We’re happy to announce that the paper, Debiasing Synthetic Data Generated by Deep Generative Models, conducted as part of the SYNDARA project, has been accepted to NeurIPS 2024! This collaborative work by dr. Alexander Decruyenaere, dr. Heidelinde Dehaene, both HINT.GENT members, and prof. Stijn Vansteelandt also earned the Best Poster Award at the 2024 Annual Meeting of the Royal Statistical Society of Belgium.
As the need for data sharing intensifies, especially in health research, so too does the challenge of safeguarding privacy. Synthetic data, which replicate the statistical properties of sensitive datasets without revealing individual records, have emerged as a promising solution. However, these data are not without flaws. When generated using deep generative models (DGMs), significant biases and inaccuracies can compromise their reliability for statistical analyses.

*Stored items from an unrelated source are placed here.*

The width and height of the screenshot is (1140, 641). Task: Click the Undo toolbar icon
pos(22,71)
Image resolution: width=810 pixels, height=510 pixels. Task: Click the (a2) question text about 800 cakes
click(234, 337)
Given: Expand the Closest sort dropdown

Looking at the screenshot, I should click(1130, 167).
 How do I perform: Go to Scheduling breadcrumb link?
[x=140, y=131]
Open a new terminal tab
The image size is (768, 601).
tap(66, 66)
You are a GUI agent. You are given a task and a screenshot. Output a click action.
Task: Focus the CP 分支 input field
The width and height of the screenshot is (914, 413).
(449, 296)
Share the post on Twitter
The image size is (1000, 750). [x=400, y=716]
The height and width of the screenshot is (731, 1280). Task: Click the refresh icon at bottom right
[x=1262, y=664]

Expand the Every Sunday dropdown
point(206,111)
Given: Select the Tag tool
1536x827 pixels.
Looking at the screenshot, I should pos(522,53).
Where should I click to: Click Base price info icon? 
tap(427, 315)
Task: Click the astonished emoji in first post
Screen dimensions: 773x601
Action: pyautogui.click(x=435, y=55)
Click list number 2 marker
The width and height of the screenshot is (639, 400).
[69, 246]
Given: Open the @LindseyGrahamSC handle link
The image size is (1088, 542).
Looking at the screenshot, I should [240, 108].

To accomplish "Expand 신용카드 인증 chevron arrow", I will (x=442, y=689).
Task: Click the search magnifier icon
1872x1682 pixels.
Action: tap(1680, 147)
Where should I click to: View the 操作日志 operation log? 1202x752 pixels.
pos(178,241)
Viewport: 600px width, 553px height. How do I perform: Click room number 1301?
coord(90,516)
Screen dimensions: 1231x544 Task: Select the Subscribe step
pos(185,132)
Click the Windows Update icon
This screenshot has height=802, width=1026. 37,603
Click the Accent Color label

Key Challenges in Synthetic Data Analysis
In our prior work (spotlighted at UAI 2024), we demonstrated how DGMs can introduce substantial bias and imprecision in synthetic data analyses, leading to inflated type 1 error rates—essentially more false positives. This undermines the inferential reliability of synthetic data compared to analyses on original datasets. Existing methods that account for uncertainty in synthetic data often fall short, as they neglect the effects of regularization bias introduced by DGMs.
A Novel Debiasing Strategy
To address these challenges, we developed an innovative strategy that specifically targets biases in synthetic data generated by DGMs. This approach aims to restore the accuracy of statistical analyses, even for seemingly straightforward parameters like population means.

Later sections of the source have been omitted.